#### About this exercise
Write out the data exactly, every line included.

#### Record set
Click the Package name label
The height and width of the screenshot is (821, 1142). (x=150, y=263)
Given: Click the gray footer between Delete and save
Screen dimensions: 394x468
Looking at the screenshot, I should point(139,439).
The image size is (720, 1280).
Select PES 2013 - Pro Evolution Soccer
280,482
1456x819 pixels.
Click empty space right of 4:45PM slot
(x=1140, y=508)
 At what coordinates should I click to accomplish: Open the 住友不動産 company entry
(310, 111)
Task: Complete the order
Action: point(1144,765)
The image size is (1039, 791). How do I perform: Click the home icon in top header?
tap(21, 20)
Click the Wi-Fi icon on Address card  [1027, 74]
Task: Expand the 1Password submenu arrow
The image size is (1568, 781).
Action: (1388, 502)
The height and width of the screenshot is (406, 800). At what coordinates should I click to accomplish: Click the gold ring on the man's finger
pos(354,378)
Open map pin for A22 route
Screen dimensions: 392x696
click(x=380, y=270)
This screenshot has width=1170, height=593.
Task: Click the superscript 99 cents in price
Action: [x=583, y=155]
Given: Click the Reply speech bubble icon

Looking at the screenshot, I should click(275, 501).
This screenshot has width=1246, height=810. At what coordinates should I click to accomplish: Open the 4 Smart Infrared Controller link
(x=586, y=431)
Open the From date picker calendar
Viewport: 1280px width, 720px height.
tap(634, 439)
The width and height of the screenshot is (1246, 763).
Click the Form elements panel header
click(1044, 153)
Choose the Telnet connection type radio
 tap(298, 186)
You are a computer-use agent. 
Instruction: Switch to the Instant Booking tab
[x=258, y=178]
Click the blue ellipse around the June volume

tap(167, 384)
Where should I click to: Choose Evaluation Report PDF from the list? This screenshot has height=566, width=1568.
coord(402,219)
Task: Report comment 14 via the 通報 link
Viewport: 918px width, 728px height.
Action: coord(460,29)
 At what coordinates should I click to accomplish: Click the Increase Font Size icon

#### Solution to the exercise
Click the Package name label
The height and width of the screenshot is (821, 1142). (x=150, y=263)
Given: Click the gray footer between Delete and save
Screen dimensions: 394x468
Looking at the screenshot, I should point(139,439).
The image size is (720, 1280).
Select PES 2013 - Pro Evolution Soccer
280,482
1456x819 pixels.
Click empty space right of 4:45PM slot
(x=1140, y=508)
 At what coordinates should I click to accomplish: Open the 住友不動産 company entry
(310, 111)
Task: Complete the order
Action: point(1144,765)
The image size is (1039, 791). How do I perform: Click the home icon in top header?
tap(21, 20)
Click the Wi-Fi icon on Address card  [1027, 74]
Task: Expand the 1Password submenu arrow
The image size is (1568, 781).
Action: (1388, 502)
The height and width of the screenshot is (406, 800). At what coordinates should I click to accomplish: Click the gold ring on the man's finger
pos(354,378)
Open map pin for A22 route
Screen dimensions: 392x696
click(x=380, y=270)
This screenshot has width=1170, height=593.
Task: Click the superscript 99 cents in price
Action: [x=583, y=155]
Given: Click the Reply speech bubble icon

Looking at the screenshot, I should click(275, 501).
This screenshot has width=1246, height=810. At what coordinates should I click to accomplish: Open the 4 Smart Infrared Controller link
(x=586, y=431)
Open the From date picker calendar
Viewport: 1280px width, 720px height.
tap(634, 439)
The width and height of the screenshot is (1246, 763).
Click the Form elements panel header
click(1044, 153)
Choose the Telnet connection type radio
 tap(298, 186)
You are a computer-use agent. 
Instruction: Switch to the Instant Booking tab
[x=258, y=178]
Click the blue ellipse around the June volume

tap(167, 384)
Where should I click to: Choose Evaluation Report PDF from the list? This screenshot has height=566, width=1568.
coord(402,219)
Task: Report comment 14 via the 通報 link
Viewport: 918px width, 728px height.
Action: coord(460,29)
 At what coordinates should I click to accomplish: Click the Increase Font Size icon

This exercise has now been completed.